This is composed of:

1. a least squares component, encouraging the predictions $x_i^T \beta$ to be close to the observations $y_i$, and
2. a penalty encouraging coefficients to be sparse -- this does _feature selection_. Sparsity can yield better prediction accuracy and interpretability.

Though I show here a lasso linear regression problem, the lasso can be applied to the entire GLM family (including logistic and Poisson regression for example), as well as Cox's proportional hazards model.

There are many software packages that implement the lasso, a popular one is `glmnet` in R.

Varying the regularization parameter $\lambda \ge 0$ yields a path of solutions: an optimal value $\hat\lambda$ is usually chosen by cross-validation using for example the `cv.glmnet` function from the package `glmnet`.

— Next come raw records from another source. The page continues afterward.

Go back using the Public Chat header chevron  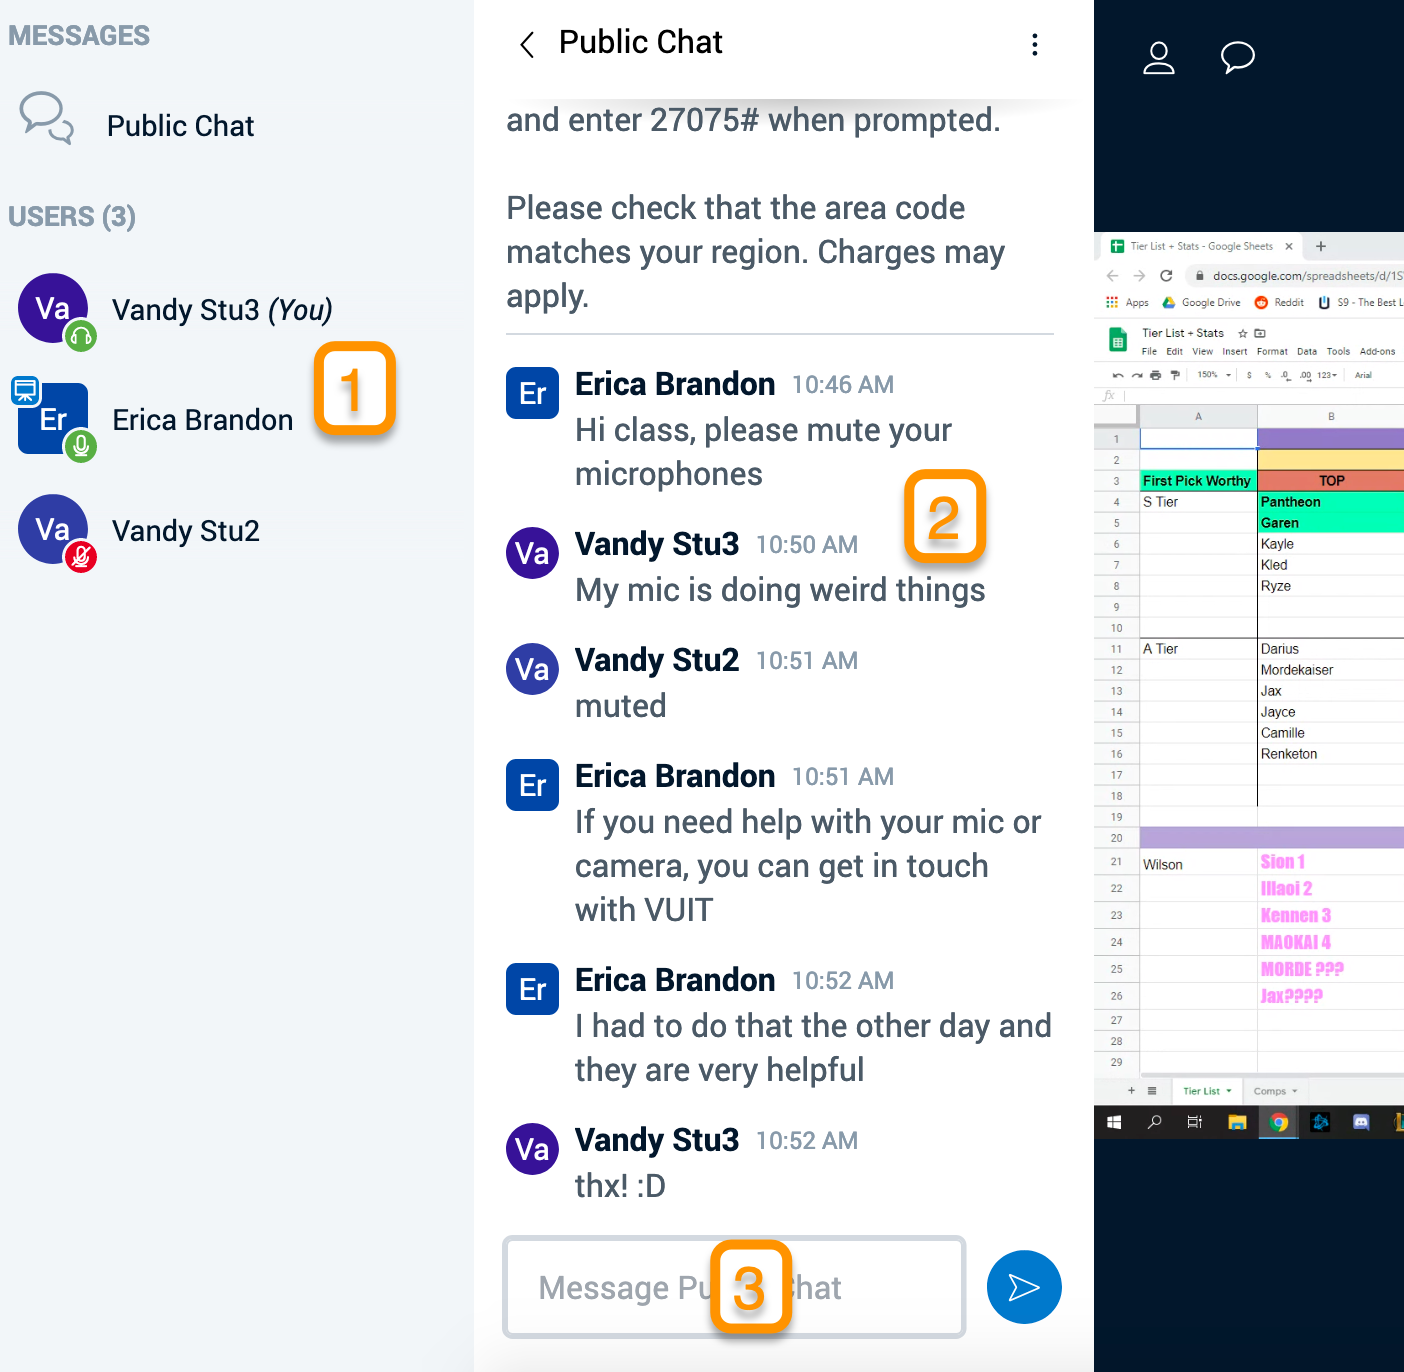pyautogui.click(x=527, y=44)
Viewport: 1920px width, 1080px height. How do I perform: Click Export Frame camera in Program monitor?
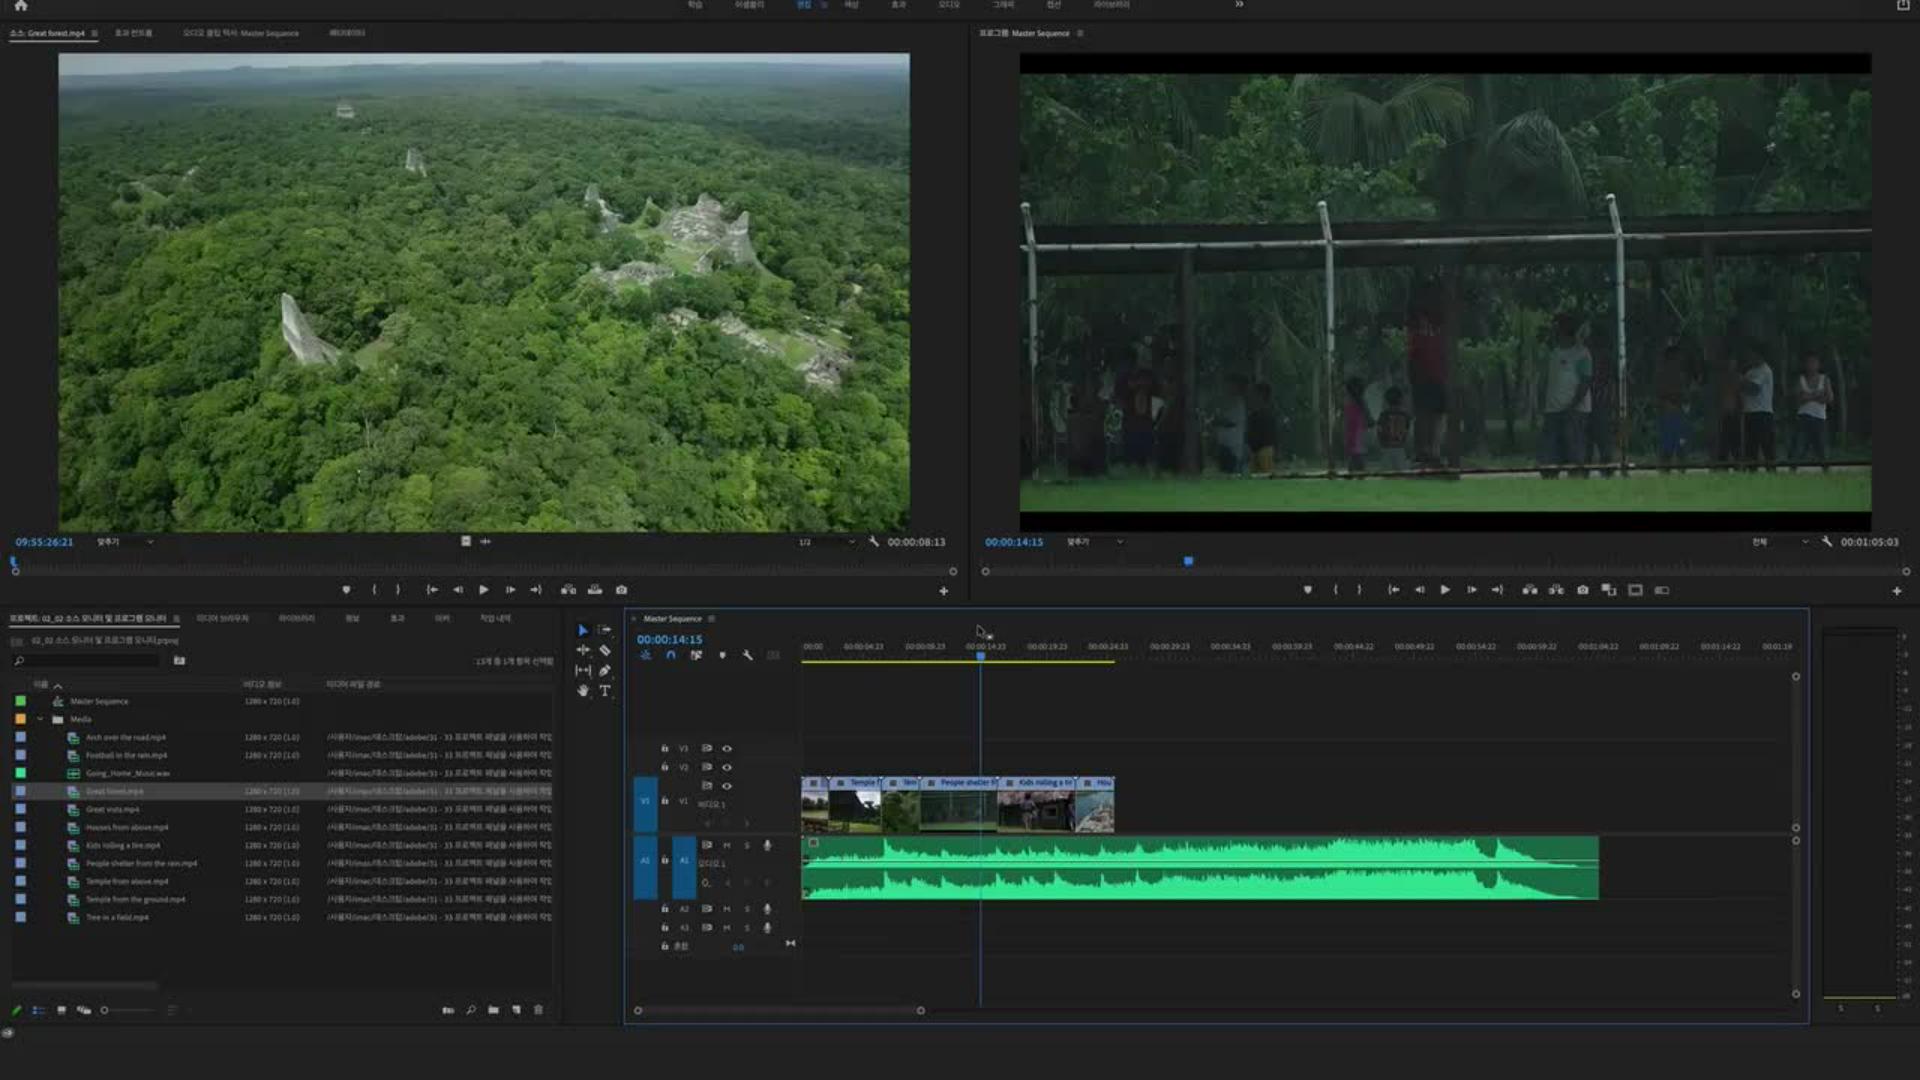coord(1583,590)
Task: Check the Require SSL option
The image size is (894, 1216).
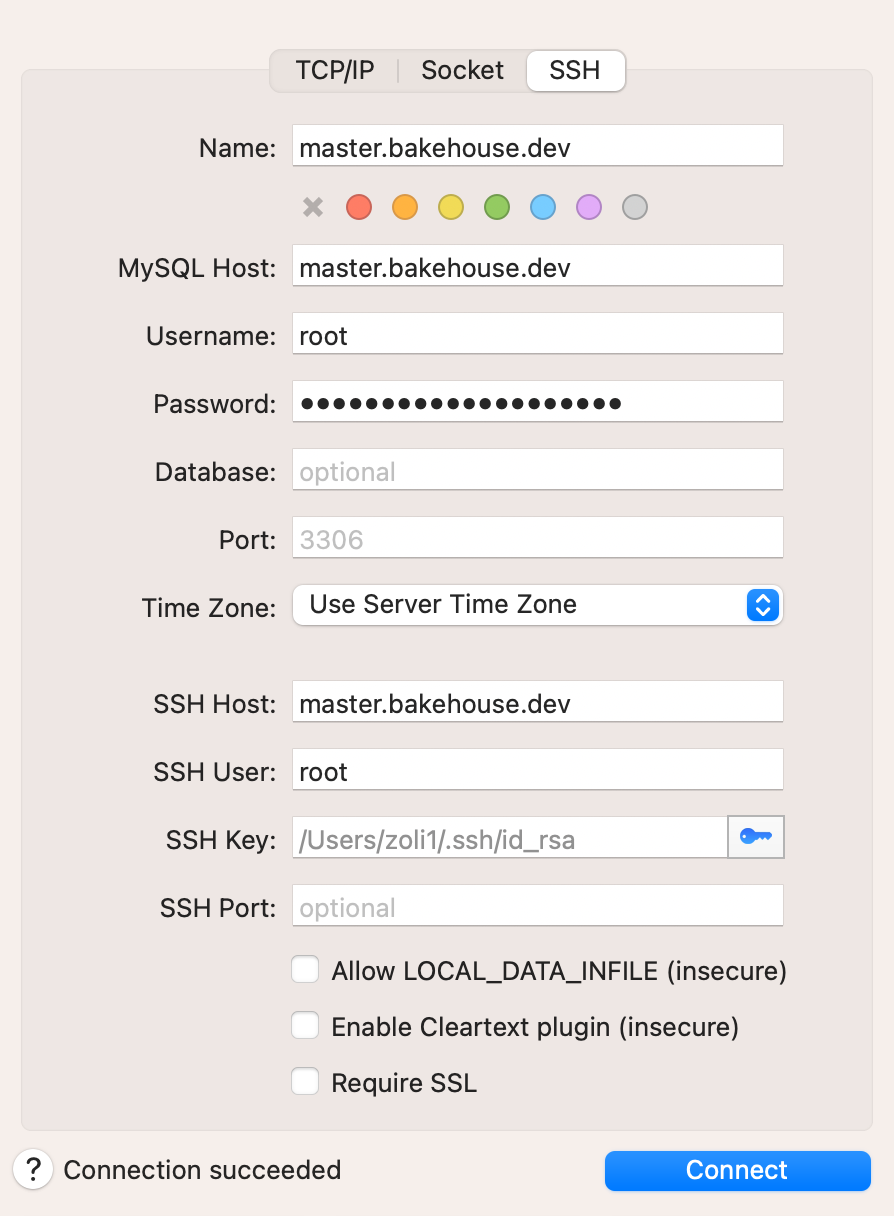Action: tap(305, 1082)
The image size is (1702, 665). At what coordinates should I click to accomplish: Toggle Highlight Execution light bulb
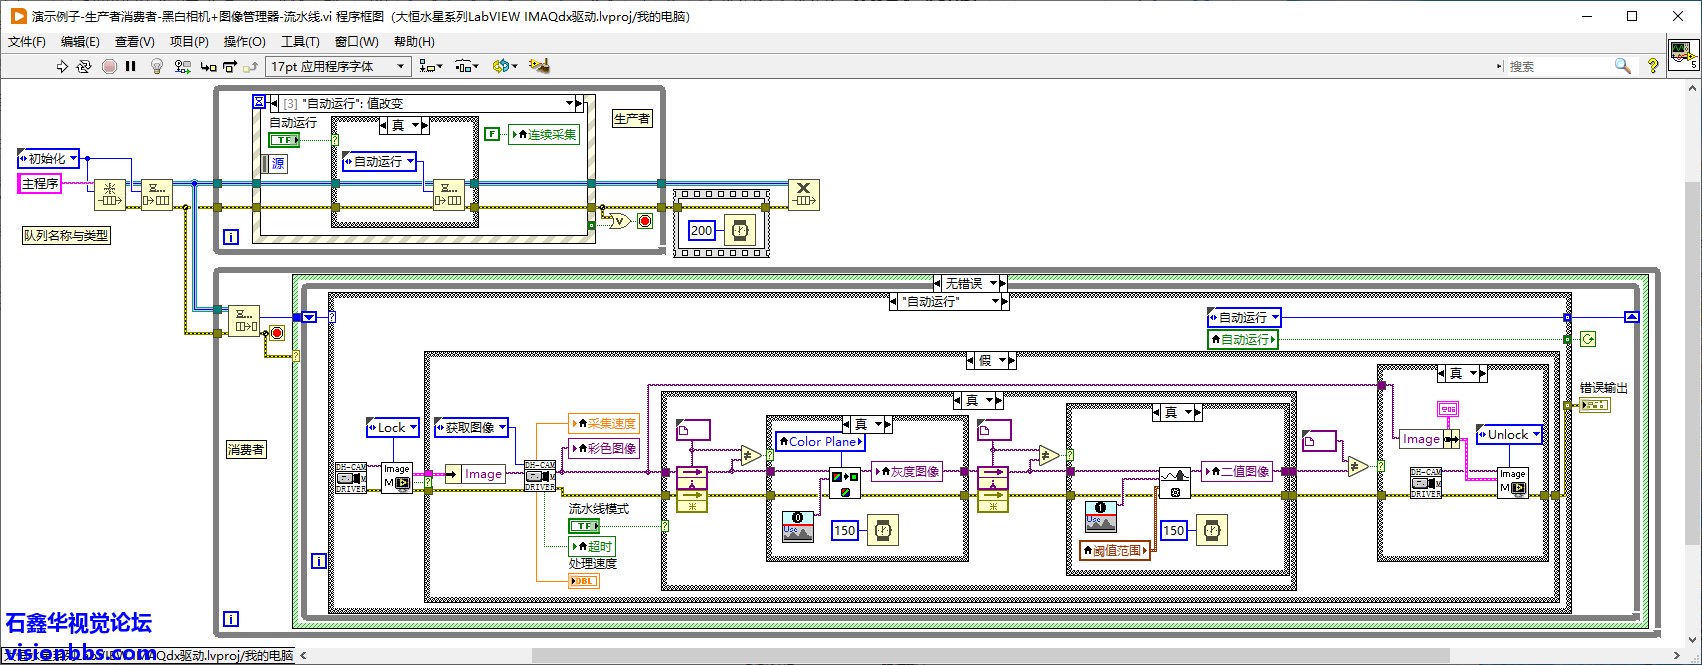(x=156, y=66)
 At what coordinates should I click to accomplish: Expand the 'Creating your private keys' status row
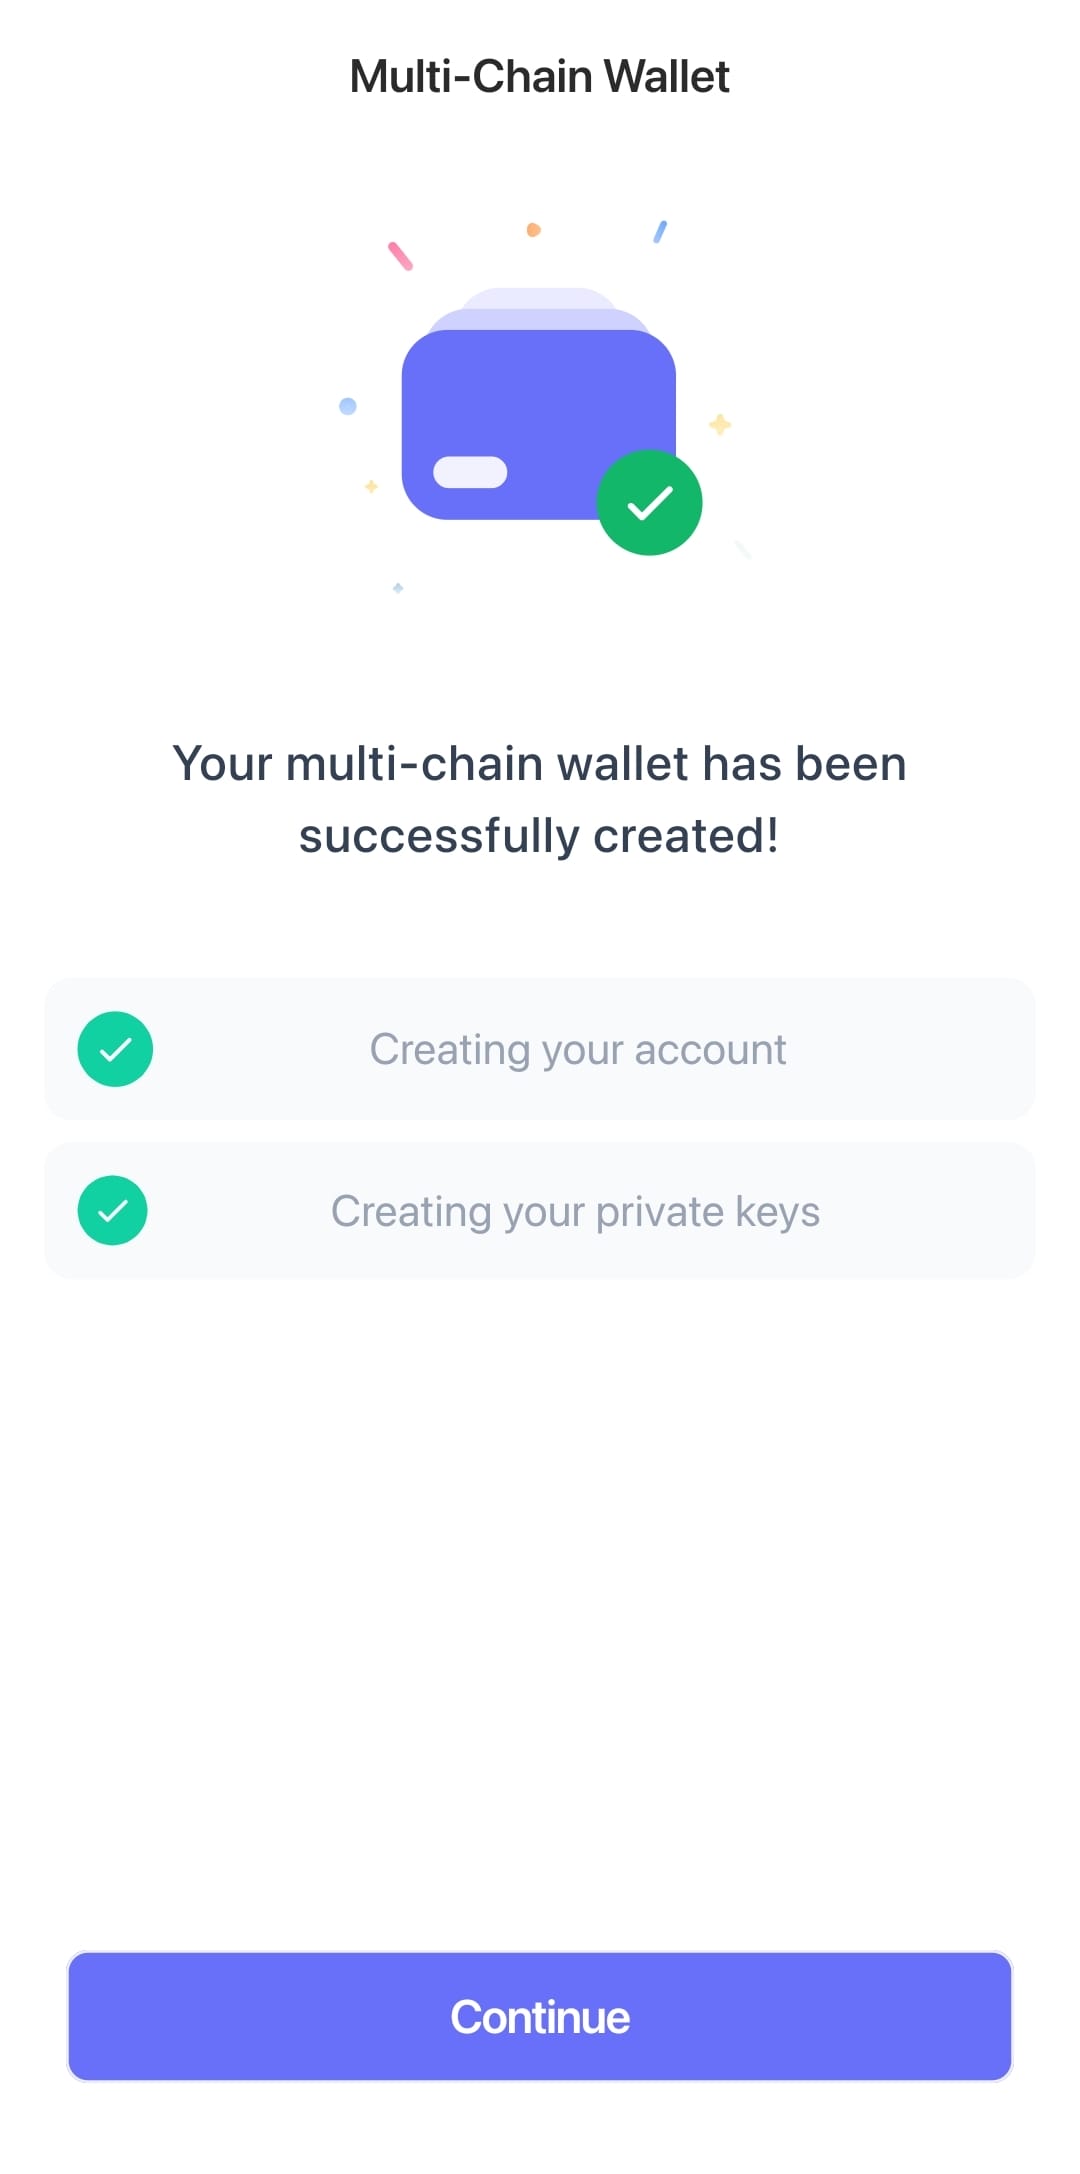[x=540, y=1209]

### Modeling options that we use
- We specify an offset $O_i$ for each observation $x_i$.  
This adds an extra column to the data that always has the coefficient 1. For linear regression, this is the same as fitting a residual.

\[
{\rm argmin}_{\beta_0, \beta} \frac{1}{2} \sum_{i=1}^n\left(y_i- O_i - \beta_0 -  x_i^T \beta\right)^2 + \lambda \sum_{j=1}^p |\beta_j |.
\]


- We specify a penalty factor ${\rm pf}_j$ that modifies the lasso penalty for the $j^\text{th}$ feature.

\[
{\rm argmin}_{\beta_0, \beta} \frac{1}{2} \sum_{i=1}^n\left(y_i- O_i - \beta_0 -  x_i^T \beta\right)^2 + \lambda \sum_{j=1}^p {\rm pf}_j  |\beta_j |.
\]

&emsp; &emsp;  At the extremes:

&emsp; &emsp; &emsp;  - penalty factor = 0 $\rightarrow$ the feature will always be included in the model; 

&emsp; &emsp; &emsp;  - a penalty factor = $+\infty$ $\rightarrow$ the feature is discarded.

Both options are standard in generalized linear models (and in the software package `glmnet`).

### Pretraining details

For the input grouped setting, pretraining model fitting happens in two steps.

1. __Fit an overall model__: 

&emsp; &emsp; Fit a lasso penalized model using the full dataset $X, y$ to get coefficients $\hat{\beta}$.

2. __Fit group-specific models__:

&emsp; &emsp; Choose the hyperparameter $\alpha$ either by trying a few values, or using cross-validation (details later). 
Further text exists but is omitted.